### Data records:
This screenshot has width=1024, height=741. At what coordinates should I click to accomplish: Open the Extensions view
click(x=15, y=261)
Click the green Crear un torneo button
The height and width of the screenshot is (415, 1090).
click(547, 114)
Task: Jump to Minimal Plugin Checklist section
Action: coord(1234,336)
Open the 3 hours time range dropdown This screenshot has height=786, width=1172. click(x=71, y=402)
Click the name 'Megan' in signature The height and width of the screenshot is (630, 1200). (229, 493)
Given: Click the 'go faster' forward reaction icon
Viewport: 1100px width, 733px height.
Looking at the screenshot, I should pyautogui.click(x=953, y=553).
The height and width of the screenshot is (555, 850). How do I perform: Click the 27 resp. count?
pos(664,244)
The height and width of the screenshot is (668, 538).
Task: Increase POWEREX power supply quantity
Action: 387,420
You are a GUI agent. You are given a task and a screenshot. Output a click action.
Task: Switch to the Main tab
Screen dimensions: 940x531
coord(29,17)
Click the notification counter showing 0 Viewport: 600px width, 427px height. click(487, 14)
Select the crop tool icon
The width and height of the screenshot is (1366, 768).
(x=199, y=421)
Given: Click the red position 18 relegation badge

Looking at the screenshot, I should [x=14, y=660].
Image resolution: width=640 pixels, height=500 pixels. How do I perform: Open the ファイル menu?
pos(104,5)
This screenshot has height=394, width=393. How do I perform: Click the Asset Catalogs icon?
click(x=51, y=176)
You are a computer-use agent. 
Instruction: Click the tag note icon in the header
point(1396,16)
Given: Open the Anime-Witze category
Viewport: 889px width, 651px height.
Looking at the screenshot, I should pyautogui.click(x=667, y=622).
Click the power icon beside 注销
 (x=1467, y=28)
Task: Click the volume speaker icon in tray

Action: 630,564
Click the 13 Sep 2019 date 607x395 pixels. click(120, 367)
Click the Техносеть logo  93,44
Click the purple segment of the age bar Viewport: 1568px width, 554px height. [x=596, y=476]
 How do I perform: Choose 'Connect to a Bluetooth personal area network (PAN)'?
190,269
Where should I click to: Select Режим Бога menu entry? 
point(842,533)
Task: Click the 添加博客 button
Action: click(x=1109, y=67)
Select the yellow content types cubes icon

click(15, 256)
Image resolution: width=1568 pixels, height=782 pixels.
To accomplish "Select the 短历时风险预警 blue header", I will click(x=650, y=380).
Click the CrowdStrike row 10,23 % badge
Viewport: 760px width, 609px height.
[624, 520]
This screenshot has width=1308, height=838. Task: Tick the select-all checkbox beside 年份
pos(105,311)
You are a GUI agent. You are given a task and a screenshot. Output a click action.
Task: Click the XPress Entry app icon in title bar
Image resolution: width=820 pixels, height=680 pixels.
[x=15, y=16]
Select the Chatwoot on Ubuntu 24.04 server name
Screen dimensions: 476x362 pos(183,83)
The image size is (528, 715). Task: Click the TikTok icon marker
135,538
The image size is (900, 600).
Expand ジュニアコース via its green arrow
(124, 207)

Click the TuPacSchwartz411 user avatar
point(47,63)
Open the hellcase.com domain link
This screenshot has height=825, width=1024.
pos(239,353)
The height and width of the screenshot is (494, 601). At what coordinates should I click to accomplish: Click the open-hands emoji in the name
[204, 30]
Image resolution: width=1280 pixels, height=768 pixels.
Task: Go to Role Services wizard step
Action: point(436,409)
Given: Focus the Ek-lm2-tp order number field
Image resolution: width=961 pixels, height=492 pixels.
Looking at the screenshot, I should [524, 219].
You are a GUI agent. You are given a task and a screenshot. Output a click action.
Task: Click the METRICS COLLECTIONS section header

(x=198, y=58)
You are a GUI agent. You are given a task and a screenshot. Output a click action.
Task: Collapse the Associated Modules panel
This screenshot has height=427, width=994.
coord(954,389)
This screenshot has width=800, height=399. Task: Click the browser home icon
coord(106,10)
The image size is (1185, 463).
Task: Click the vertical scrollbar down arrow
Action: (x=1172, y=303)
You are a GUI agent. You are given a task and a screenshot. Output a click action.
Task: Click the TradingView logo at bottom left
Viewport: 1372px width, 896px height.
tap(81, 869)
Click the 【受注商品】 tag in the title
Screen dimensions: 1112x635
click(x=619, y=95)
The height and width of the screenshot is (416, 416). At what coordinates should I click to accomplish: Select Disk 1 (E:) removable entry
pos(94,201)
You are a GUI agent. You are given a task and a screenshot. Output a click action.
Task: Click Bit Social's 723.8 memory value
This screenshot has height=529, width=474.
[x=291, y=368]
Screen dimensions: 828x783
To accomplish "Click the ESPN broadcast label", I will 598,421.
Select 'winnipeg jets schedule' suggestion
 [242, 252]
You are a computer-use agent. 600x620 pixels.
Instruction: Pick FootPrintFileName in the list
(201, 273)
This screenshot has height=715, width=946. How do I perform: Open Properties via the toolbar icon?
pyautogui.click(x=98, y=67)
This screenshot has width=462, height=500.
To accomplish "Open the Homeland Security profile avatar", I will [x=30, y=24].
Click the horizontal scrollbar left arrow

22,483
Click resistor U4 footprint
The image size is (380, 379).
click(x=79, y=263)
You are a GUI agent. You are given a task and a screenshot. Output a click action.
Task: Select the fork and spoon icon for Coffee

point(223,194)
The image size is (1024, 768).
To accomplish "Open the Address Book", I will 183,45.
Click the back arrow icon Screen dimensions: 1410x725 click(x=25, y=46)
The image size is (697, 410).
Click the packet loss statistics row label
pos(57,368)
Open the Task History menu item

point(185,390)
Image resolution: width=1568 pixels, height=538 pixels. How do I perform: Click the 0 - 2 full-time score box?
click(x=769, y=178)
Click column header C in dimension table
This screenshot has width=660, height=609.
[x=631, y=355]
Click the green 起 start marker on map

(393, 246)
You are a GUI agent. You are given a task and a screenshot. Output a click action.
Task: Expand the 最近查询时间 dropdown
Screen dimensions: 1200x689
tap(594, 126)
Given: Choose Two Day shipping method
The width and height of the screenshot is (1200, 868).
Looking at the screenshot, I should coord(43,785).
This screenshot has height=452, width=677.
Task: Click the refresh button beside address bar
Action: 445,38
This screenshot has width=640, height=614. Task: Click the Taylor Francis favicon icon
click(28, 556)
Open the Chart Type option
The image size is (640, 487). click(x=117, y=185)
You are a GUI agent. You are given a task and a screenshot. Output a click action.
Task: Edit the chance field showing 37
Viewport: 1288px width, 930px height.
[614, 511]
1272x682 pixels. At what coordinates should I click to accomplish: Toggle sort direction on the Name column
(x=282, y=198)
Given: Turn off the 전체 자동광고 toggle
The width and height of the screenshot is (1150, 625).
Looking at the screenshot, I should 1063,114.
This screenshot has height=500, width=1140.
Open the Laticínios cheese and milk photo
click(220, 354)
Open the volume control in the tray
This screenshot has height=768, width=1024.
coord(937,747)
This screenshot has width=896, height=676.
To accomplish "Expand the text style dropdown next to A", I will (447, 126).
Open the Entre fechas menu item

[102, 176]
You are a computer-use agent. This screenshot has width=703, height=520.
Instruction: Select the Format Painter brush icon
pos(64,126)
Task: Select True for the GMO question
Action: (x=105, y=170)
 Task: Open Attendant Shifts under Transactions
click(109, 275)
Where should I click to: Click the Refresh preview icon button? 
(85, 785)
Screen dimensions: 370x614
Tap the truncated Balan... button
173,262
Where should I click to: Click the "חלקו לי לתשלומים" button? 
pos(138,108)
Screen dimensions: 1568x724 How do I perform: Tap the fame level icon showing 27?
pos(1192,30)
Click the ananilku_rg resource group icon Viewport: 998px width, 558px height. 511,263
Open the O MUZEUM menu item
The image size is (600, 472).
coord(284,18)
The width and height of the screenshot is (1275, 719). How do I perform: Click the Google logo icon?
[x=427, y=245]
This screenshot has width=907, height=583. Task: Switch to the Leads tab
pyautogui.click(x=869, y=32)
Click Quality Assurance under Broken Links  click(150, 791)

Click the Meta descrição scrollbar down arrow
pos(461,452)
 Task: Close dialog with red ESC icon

### Directions:
Go through the listing above and write out exactly the lines starting with the one holding "Task: Click Bit Social's 723.8 memory value" and running through the one holding "Given: Choose Two Day shipping method", ends included, and no others.

### Task response:
Task: Click Bit Social's 723.8 memory value
This screenshot has height=529, width=474.
[x=291, y=368]
Screen dimensions: 828x783
To accomplish "Click the ESPN broadcast label", I will 598,421.
Select 'winnipeg jets schedule' suggestion
 [242, 252]
You are a computer-use agent. 600x620 pixels.
Instruction: Pick FootPrintFileName in the list
(201, 273)
This screenshot has height=715, width=946. How do I perform: Open Properties via the toolbar icon?
pyautogui.click(x=98, y=67)
This screenshot has width=462, height=500.
To accomplish "Open the Homeland Security profile avatar", I will [x=30, y=24].
Click the horizontal scrollbar left arrow

22,483
Click resistor U4 footprint
The image size is (380, 379).
click(x=79, y=263)
You are a GUI agent. You are given a task and a screenshot. Output a click action.
Task: Select the fork and spoon icon for Coffee

point(223,194)
The image size is (1024, 768).
To accomplish "Open the Address Book", I will 183,45.
Click the back arrow icon Screen dimensions: 1410x725 click(x=25, y=46)
The image size is (697, 410).
Click the packet loss statistics row label
pos(57,368)
Open the Task History menu item

point(185,390)
Image resolution: width=1568 pixels, height=538 pixels. How do I perform: Click the 0 - 2 full-time score box?
click(x=769, y=178)
Click column header C in dimension table
This screenshot has width=660, height=609.
[x=631, y=355]
Click the green 起 start marker on map

(393, 246)
You are a GUI agent. You are given a task and a screenshot. Output a click action.
Task: Expand the 最近查询时间 dropdown
Screen dimensions: 1200x689
tap(594, 126)
Given: Choose Two Day shipping method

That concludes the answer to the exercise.